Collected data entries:
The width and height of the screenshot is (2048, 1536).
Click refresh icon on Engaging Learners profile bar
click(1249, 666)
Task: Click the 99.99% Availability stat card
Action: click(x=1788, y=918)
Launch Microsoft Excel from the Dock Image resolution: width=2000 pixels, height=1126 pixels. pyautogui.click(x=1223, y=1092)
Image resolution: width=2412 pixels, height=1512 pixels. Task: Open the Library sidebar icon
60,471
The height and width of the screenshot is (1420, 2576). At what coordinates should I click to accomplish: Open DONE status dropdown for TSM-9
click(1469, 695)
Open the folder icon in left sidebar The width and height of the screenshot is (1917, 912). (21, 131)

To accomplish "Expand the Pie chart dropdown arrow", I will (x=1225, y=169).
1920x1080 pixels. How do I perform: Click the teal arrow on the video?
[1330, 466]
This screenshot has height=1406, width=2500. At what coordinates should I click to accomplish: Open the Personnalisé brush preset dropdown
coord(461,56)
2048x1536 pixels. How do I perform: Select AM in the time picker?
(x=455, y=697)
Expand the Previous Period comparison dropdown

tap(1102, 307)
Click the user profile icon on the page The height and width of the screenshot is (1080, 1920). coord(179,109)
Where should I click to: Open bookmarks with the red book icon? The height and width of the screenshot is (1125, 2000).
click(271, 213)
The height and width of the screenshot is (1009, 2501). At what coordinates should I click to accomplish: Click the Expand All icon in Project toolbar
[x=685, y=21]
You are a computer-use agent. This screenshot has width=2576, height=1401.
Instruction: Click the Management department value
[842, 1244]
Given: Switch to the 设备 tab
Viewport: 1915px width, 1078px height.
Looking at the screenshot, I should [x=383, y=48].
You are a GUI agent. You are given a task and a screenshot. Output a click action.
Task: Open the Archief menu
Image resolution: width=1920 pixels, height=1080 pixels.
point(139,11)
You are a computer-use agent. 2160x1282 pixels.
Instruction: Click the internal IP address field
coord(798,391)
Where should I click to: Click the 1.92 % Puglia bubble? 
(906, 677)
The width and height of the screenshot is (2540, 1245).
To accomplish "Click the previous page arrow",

** YOUR INSTRUCTIONS **
Provide the number of lines in these entries that hold the word "page", without any accompanying text.

** OUTPUT OF THE TASK **
2